À 24 semaines, 59 % des patients sous étravirine avaient atteint une charge virale <50 copies de l’ARN du VIH/mL vs 41 % des patients sous traitement de fond optimisé seulement (p<0,0001). «Même en l’absence d’autres agents de fond pleinement actifs, 45 % des patients sous TMC125 ont atteint une charge virale <50 copies/mL», rapporte le Dr Cahn. La même différence significative a été observée lorsque le seuil de détection était <400 copies de l’ARN du VIH/mL : 74 % dans le groupe étravirine vs 53 % dans le groupe placebo. L’augmentation moyenne du nombre de cellules CD4+ était de 86 cellules/mm³ pour l’étravirine et 67 cellules/mm³ pour le schéma de fond optimisé seulement (p<0,0001).

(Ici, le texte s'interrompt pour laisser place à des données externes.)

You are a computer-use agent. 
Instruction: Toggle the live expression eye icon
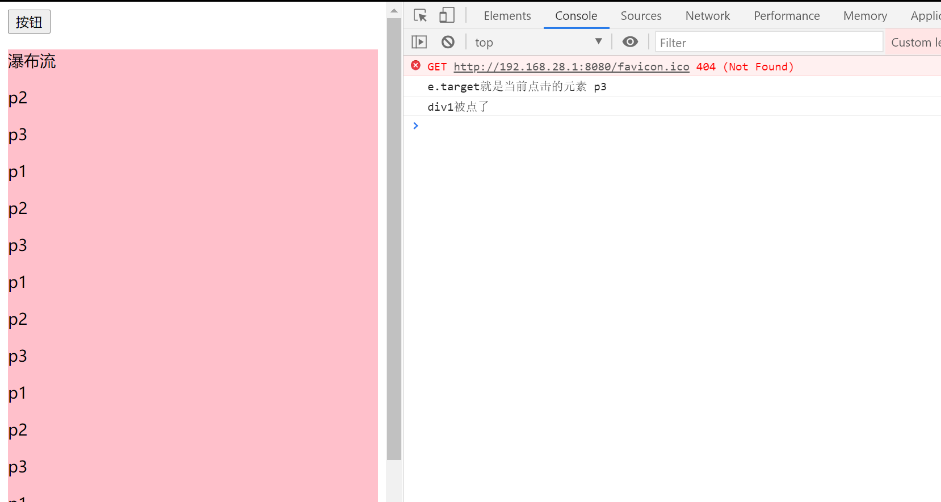pyautogui.click(x=630, y=42)
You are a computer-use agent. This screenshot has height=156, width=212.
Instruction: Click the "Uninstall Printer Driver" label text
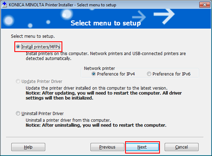(43, 113)

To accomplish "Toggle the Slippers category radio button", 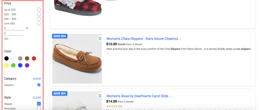I will pos(39,85).
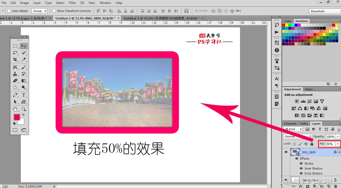Select the Lasso tool

[15, 53]
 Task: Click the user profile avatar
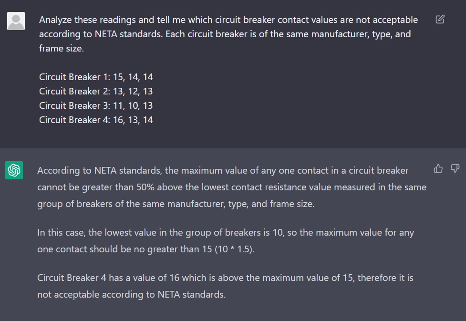tap(16, 21)
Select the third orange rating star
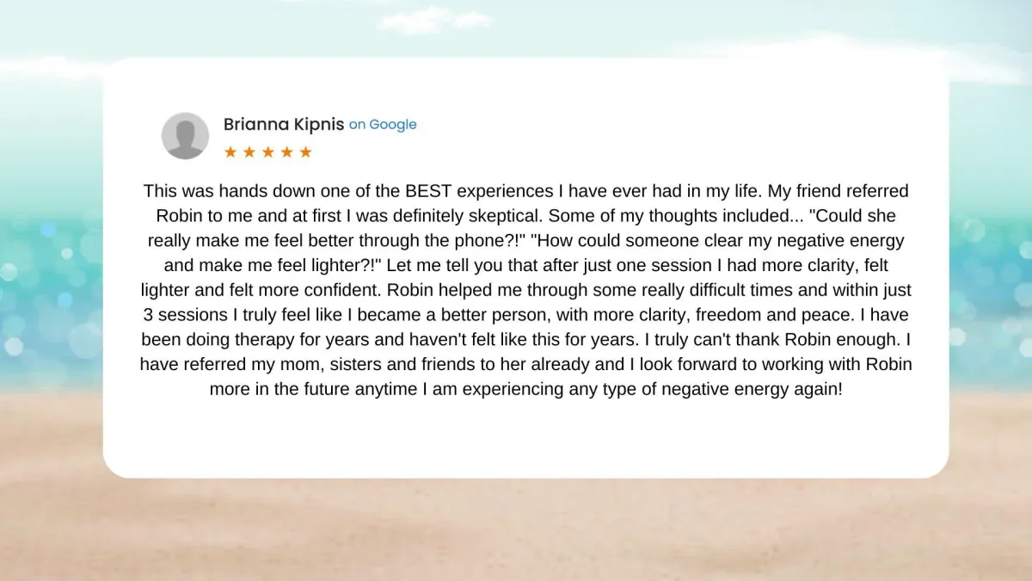1032x581 pixels. [x=268, y=152]
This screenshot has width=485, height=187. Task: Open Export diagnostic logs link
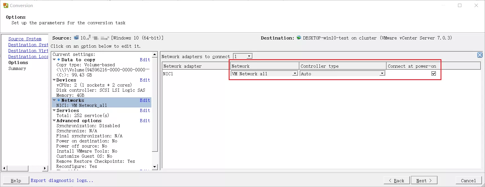point(62,181)
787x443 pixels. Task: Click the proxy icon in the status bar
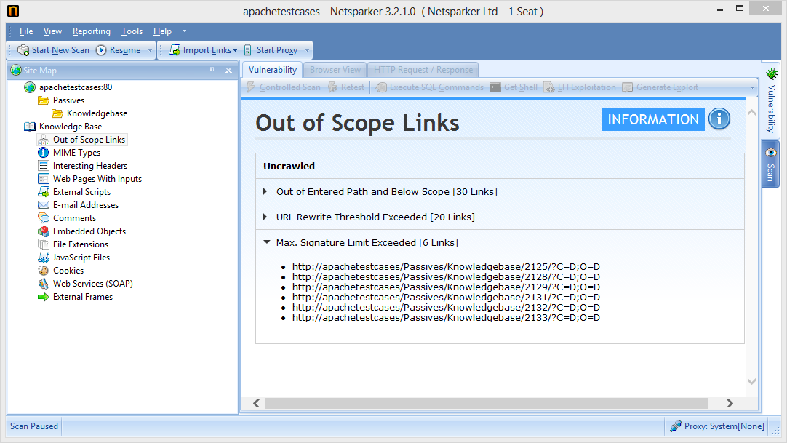point(674,426)
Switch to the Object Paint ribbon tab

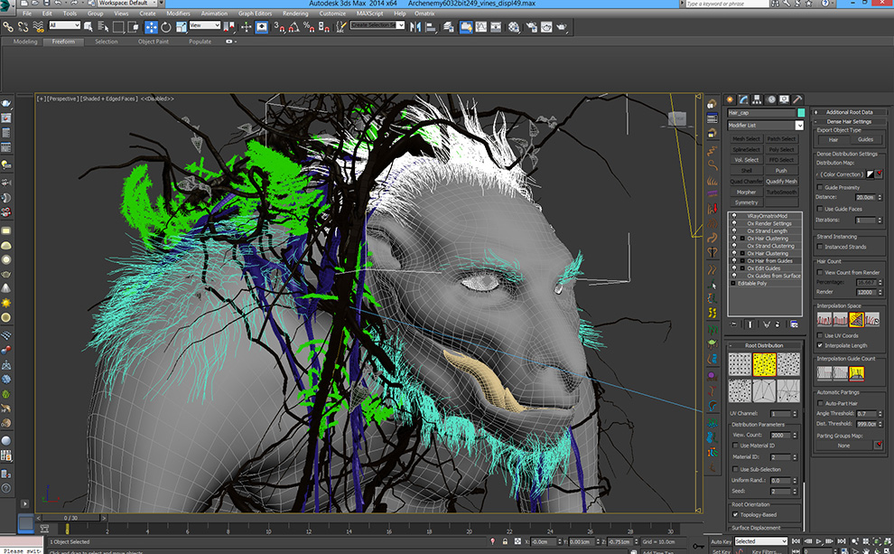tap(153, 42)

Treize mutations initiales ont été associées à une diminution de la réponse à l’étravirine, mais pas la mutation K103N, l’une des principales mutations de résistance aux INNTI. Il fallait par ailleurs trois des 13 mutations de résistance au TMC125 pour diminuer la réponse au même niveau que dans le groupe traitement de fond optimisé. Les éruptions cutanées, généralement bénignes ou modérées, ont été plus fréquentes dans le groupe TMC125 que dans le groupe placebo (17 % vs 9 %, respectivement), et le taux d’abandons se chiffrait à 2,2 %. On n’a signalé ni éruptions cutanées de classe 4 ni éruptions cutanées avec atteinte des muqueuses. Moins de 6 % des patients sous TMC125 ont abandonné le traitement pour cause de toxicité. Une nouvelle pathologie indicative du SIDA ou la mort sont survenues chez 3,7 % des patients sous TMC125 vs 6,8 % des patients sous traitement de fond optimisé seulement.

Résumé

Selon les lignes directrices consensuelles, l’objectif du traitement de l’infection à VIH est de ramener le taux d’ARN du VIH sous la barre des 50 copies/mL, quels que soient les antécédents de traitement du patient. Cet objectif est de plus en plus réalisable du fait que les nouveaux agents de classe thérapeutique existante et les agents de nouvelles classes thérapeutiques sont actifs malgré la présence de multiples souches résistantes. Vu la nature maintenant chronique de l’infection à VIH, l’innocuité et la bonne tolérabilité des nouveaux ARV sont de bon augure.